Breaking recent precedent, the House of Representatives, the Senate and President Barack Obama agreed to a legislative package extending payroll tax relief, unemployment benefits and Medicare physician payment rates more than a week before each was set to expire at the end of February. The House approved the final package by a 293-132 vote on Feb. 17, and the Senate followed suit with a 60-36 vote later that same afternoon.

The package will maintain Medicare’s physician payment rates at current levels through the end of this year, thus postponing what would have been a 27 percent payment cut. The 10-month postponement in the rate cut will cost $18 billion. The high cost of even this stopgap measure indicates why Congress has yet to permanently fix the payment rate problem; eliminating the “sustainable growth rate” formula completely would cost roughly $300 billion over 10 years. Despite lobbying by the American Counseling Association and our coalition partners, the package did not include Medicare coverage of counselors and marriage and family therapists.

Congress paid for the short-term payment rate fix for physicians by cutting billions of dollars in Medicare payments to clinical laboratories as well as “bad debt” payments to hospitals and skilled nursing facilities to cover losses when patients don’t pay their bills. Unfortunately, the package also cuts $5 billion in the Prevention and Public Health Fund established by the Affordable Care Act. The fund is an important investment in keeping Americans healthy and reducing health care costs over the long term. Only a handful of other Medicare provisions besides the physician payment rate were included in the package. It did not include a provision sought by currently covered mental health provider groups to maintain a 5 percent rate increase that had been in effect for outpatient psychotherapy services.

The Medicare physician payment rate issue is expected to be left on the “to do” list for a lame-duck Congress convening after the Nov. 6 elections. Consideration of the multibillion dollar “doc fix” will take place at the same time that other major issues with big fiscal impacts are considered, including the Jan. 1 expiration date for the Bush era tax cuts and $1.2 trillion in automatic spending reductions scheduled to kick in on that same date. This package will be our next target for attaching our provision, and we will be working with counselors through the coming months to make the best use of this opportunity.

President requests more money for VA, zero dollars for ESSCP

President Obama submitted his budget request for Fiscal Year 2013 spending to Congress on Feb. 13. He suggests increasing spending for the Department of Veterans Affairs (VA) by 10.5 percent compared with prior-year levels. A hefty $1.35 billion of VA spending would be directed toward ending homelessness among U.S. veterans, marking a 33 percent increase for these programs. The budget would provide $6.2 billion in funding for mental health treatment, $312 million more than the prior year. It also calls for $54 million in advance appropriations for FY 2014, set aside for the purpose of funding VA medical programs a year in advance in case of a government shutdown.

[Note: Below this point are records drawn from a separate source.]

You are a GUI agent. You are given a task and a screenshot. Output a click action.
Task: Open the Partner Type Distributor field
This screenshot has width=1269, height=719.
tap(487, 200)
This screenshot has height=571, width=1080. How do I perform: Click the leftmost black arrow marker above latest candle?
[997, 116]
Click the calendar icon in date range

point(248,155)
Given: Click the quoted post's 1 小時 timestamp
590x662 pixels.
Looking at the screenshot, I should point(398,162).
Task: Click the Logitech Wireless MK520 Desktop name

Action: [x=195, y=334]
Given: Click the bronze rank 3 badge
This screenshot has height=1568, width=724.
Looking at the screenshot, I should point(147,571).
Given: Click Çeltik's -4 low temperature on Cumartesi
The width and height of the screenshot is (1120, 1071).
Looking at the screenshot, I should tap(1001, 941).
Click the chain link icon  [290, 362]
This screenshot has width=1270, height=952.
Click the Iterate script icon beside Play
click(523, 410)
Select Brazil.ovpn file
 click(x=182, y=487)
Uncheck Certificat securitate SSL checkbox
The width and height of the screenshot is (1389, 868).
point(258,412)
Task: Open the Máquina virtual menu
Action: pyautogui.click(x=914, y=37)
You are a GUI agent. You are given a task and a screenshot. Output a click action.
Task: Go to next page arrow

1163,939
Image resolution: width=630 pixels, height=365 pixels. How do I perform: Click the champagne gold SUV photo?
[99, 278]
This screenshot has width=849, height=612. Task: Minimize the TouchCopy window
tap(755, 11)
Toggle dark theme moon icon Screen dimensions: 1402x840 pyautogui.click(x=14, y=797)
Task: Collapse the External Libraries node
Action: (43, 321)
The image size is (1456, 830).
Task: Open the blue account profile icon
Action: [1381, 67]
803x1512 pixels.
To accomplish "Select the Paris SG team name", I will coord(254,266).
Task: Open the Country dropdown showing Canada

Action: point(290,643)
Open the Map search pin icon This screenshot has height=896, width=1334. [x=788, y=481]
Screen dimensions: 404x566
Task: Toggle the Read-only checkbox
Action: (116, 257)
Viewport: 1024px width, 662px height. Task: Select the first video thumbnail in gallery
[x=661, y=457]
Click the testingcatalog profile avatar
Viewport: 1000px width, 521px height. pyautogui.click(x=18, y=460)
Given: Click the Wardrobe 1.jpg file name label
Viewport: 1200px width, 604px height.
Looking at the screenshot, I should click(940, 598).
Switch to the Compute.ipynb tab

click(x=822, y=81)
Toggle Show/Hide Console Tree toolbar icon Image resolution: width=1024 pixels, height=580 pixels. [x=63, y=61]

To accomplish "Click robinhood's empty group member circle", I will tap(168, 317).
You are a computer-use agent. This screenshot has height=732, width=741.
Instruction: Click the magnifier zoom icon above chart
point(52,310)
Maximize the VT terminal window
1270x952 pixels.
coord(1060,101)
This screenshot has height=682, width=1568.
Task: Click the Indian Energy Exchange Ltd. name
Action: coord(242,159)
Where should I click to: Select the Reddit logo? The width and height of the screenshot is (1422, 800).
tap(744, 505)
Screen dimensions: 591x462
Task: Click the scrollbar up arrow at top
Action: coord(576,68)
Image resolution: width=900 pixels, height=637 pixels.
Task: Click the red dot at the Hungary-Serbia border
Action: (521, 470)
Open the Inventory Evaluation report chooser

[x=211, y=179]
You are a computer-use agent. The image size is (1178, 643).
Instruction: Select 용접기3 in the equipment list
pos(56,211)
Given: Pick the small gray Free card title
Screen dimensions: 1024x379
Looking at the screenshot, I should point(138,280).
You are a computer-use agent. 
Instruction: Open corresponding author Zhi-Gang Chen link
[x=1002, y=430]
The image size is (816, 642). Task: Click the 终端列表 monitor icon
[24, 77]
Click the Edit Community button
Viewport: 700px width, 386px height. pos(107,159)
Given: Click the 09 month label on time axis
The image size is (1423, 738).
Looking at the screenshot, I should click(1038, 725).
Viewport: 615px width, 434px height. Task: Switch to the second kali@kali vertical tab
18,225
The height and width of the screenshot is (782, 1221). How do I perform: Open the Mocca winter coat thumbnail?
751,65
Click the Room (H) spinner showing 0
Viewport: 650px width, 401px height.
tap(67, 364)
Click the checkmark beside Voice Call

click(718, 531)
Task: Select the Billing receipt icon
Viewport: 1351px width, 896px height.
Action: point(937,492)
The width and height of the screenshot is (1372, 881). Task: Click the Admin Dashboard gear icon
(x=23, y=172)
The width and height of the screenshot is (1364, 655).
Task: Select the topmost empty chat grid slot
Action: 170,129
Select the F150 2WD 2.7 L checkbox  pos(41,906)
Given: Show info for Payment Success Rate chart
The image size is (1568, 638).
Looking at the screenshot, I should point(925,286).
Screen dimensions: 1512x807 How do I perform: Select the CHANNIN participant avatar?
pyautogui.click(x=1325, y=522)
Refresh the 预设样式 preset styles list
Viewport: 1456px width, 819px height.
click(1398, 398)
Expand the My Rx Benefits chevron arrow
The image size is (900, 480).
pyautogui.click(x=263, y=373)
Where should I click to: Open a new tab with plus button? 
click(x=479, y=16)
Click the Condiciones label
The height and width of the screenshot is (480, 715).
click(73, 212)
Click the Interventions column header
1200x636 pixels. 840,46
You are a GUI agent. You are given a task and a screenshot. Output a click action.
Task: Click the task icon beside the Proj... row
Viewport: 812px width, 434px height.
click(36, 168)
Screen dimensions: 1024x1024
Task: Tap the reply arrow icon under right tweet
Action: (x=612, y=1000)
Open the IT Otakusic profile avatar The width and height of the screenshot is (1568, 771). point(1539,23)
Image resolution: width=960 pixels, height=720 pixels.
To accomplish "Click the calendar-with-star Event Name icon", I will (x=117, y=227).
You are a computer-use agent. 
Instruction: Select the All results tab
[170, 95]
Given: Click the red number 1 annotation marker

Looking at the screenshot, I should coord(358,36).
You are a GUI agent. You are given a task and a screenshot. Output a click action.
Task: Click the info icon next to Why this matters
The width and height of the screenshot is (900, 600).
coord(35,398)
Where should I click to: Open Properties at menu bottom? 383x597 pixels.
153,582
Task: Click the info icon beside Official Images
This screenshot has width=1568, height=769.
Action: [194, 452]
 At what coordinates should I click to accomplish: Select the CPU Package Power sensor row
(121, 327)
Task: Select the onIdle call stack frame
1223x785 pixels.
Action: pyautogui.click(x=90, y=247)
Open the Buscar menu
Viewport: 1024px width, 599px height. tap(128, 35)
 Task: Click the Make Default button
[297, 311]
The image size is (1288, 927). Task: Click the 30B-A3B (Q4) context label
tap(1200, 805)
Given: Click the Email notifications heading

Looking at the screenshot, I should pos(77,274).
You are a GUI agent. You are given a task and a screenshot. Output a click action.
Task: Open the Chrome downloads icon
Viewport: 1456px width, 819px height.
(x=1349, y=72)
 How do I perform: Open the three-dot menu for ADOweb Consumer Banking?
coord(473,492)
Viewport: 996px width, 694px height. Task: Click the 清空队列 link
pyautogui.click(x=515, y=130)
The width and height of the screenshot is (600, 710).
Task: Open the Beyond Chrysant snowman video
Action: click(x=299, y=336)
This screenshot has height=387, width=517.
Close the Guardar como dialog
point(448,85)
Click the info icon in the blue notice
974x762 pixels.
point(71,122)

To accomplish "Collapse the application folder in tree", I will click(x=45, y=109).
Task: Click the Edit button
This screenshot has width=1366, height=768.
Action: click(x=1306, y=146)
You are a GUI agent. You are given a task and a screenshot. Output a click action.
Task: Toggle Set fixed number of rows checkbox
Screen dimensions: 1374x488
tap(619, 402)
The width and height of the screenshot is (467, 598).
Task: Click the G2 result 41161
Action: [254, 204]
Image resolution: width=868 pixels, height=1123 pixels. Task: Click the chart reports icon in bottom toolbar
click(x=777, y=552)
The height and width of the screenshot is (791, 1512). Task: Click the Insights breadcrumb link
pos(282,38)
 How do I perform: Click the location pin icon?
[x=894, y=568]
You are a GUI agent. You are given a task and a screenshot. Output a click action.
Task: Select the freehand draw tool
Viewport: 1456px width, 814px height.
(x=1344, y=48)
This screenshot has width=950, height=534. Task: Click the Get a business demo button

ACA continues to work with its partners to apply more pressure on the VA to hire additional counselors and marriage and family therapists. ACA staff is meeting with congressional offices to share concerns with federal lawmakers, and we are optimistic everyone will see that a large population of qualified counselors exists to help meet the needs of our nation’s veterans. For more information on issues relating to the VA and counselors, contact Art Terrazas of ACA at aterrazas@counseling.org or 800.347.6647 ext. 242.

As in previous years, the president’s budget contains no money for the Elementary and Secondary School Counseling Program (ESSCP), which is the only currently existing Department of Education program that provides focused support for school counseling services. Instead, Obama proposes to consolidate ESSCP and other programs into a new, larger “Successful, Safe and Healthy Students” program, which would include student mental health and well-being programs as an allowed use of funds. However, this change and others put forward as part of the budget can take place only if the Elementary and Secondary Education Act is reauthorized, which few analysts expect to happen this year.

ACA encourages school counselors to contact their members of Congress to express support for the ESSCP program. States and localities continue to cut school counseling positions and programs to cope with shrinking budgets that have resulted from the lingering economic climate. School counseling services are vitally important for preparing students to learn and helping them to reach their academic and personal potential. Research shows that lower student-to-counselor ratios correlate to lower frequencies of school discipline problems. The most recent data from the National Center for Education Statistics indicate that the national average student-to-counselor ratio in elementary and secondary schools is greater than 459:1, nearly twice the ratio that ACA recommends. ESSCP is a cost-effective investment in our nation’s future.